What you will do:
Once you find the line containing "Task: Show next news page arrow" in the data below, copy it and each following line exactly, up to and including the line containing "You are a computer-use agent. The", and nothing else.

Input records:

——————————

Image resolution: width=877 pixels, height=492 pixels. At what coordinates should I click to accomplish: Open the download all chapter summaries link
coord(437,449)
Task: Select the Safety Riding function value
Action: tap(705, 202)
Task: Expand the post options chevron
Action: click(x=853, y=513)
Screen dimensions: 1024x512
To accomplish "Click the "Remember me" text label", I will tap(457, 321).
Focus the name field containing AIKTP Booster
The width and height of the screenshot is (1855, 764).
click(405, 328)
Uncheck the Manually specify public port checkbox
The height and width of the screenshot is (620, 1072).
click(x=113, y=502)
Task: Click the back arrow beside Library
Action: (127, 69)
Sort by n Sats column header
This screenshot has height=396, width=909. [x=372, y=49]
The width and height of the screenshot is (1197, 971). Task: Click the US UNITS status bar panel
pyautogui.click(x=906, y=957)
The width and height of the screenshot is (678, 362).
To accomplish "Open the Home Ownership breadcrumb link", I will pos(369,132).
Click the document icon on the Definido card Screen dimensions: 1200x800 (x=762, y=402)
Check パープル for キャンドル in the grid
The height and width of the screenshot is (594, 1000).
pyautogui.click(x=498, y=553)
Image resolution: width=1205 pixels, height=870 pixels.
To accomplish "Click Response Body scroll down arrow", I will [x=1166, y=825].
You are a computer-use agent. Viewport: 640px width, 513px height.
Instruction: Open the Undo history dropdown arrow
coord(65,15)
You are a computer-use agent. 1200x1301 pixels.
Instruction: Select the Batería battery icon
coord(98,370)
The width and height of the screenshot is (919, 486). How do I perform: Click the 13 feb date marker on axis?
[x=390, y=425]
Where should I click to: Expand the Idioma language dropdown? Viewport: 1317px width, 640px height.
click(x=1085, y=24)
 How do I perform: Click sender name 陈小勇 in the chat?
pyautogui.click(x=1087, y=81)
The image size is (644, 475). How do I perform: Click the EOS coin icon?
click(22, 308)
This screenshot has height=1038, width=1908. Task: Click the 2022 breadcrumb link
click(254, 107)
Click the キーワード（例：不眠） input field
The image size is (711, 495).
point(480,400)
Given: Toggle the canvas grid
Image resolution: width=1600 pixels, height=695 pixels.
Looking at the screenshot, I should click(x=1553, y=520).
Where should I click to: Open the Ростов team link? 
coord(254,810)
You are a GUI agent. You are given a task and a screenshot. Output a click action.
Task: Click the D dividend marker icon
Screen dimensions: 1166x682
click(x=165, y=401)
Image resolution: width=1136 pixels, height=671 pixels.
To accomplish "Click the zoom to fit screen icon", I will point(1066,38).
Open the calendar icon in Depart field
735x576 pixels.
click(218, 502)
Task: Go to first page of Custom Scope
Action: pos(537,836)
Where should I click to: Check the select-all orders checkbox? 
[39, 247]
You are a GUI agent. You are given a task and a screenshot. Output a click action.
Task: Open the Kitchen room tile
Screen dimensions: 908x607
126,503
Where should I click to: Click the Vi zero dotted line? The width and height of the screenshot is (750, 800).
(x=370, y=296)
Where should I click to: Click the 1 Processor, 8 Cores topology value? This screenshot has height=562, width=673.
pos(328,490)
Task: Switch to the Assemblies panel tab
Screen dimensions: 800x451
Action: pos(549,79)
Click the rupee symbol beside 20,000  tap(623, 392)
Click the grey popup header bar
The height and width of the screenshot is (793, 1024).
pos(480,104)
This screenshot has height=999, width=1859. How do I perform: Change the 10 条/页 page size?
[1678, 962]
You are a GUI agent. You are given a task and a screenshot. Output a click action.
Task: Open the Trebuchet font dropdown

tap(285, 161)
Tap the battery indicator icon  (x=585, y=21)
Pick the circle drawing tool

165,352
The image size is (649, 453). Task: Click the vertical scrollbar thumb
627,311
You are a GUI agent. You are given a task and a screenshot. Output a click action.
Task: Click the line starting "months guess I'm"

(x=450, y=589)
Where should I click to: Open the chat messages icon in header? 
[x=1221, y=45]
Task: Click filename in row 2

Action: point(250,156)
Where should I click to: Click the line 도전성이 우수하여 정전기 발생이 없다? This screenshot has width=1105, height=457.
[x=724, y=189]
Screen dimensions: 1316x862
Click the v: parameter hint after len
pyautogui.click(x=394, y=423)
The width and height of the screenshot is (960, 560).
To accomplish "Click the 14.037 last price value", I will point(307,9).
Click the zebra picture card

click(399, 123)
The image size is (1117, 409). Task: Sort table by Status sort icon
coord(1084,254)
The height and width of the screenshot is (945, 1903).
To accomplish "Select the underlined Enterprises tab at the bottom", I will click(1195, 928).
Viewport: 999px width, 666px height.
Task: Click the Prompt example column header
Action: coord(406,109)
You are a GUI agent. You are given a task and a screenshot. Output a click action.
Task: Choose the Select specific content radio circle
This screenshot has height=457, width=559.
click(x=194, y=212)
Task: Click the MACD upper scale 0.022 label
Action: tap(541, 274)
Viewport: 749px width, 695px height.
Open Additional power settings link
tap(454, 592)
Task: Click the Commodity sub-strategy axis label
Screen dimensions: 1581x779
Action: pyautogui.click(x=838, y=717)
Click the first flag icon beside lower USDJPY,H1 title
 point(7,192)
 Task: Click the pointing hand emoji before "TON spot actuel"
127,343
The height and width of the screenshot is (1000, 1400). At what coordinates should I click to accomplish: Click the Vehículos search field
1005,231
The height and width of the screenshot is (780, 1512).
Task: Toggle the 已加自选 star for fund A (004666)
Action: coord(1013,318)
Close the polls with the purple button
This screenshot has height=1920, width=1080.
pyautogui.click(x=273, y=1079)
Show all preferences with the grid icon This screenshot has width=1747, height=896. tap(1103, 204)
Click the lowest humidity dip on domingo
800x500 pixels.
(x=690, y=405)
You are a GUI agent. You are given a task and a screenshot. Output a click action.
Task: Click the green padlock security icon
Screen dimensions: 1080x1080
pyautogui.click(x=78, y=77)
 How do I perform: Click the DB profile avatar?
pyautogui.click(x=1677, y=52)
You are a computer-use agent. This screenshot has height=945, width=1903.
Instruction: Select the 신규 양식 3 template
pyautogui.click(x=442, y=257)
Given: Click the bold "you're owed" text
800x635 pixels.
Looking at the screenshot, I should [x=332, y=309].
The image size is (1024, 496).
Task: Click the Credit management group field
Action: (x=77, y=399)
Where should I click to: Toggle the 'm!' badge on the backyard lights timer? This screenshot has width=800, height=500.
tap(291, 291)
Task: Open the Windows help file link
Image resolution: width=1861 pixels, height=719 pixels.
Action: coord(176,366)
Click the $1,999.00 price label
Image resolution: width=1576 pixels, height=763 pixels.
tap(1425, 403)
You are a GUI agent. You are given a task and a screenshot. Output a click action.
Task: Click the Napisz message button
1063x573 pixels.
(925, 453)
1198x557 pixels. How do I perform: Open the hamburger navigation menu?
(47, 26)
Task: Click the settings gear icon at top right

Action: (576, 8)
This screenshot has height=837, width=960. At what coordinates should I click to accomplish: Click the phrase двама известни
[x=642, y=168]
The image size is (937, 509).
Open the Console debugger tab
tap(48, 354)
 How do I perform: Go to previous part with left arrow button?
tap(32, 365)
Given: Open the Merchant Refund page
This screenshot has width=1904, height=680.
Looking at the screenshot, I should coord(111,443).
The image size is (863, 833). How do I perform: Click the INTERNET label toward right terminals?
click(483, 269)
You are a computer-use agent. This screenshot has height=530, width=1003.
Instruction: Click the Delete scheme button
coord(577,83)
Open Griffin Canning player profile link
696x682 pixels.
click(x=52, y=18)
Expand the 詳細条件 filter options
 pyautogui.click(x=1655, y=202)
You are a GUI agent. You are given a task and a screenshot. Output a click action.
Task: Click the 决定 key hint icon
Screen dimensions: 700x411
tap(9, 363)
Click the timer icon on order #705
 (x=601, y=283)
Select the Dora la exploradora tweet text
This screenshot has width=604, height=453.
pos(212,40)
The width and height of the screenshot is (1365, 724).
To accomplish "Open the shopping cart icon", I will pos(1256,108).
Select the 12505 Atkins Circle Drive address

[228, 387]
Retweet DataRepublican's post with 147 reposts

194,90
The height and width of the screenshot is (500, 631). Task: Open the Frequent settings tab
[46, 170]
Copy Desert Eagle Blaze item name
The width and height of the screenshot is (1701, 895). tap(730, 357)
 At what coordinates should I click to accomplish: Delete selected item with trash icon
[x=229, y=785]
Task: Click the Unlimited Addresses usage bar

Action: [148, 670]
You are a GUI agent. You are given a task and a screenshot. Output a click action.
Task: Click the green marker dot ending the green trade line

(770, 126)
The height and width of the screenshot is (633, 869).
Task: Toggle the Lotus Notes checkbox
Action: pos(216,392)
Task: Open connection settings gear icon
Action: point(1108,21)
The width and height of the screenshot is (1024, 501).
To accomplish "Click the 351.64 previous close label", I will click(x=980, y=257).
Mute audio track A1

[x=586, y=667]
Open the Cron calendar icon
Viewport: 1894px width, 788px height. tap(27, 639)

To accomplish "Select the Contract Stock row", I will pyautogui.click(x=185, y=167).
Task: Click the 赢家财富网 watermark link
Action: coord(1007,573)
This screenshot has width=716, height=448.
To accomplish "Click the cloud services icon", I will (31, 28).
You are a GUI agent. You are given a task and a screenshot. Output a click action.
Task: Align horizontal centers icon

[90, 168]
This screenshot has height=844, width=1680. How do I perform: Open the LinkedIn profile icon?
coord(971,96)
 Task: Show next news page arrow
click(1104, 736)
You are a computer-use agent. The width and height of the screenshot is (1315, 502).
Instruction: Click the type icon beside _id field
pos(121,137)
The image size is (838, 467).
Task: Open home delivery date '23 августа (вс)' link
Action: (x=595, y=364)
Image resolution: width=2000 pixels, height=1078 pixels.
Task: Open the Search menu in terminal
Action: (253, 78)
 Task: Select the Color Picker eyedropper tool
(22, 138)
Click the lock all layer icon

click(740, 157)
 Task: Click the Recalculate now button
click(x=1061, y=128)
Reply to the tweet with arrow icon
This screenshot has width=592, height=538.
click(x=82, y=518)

——————————

Answer for the task:
 Task: Show next news page arrow
click(1104, 736)
You are a computer-use agent. The width and height of the screenshot is (1315, 502).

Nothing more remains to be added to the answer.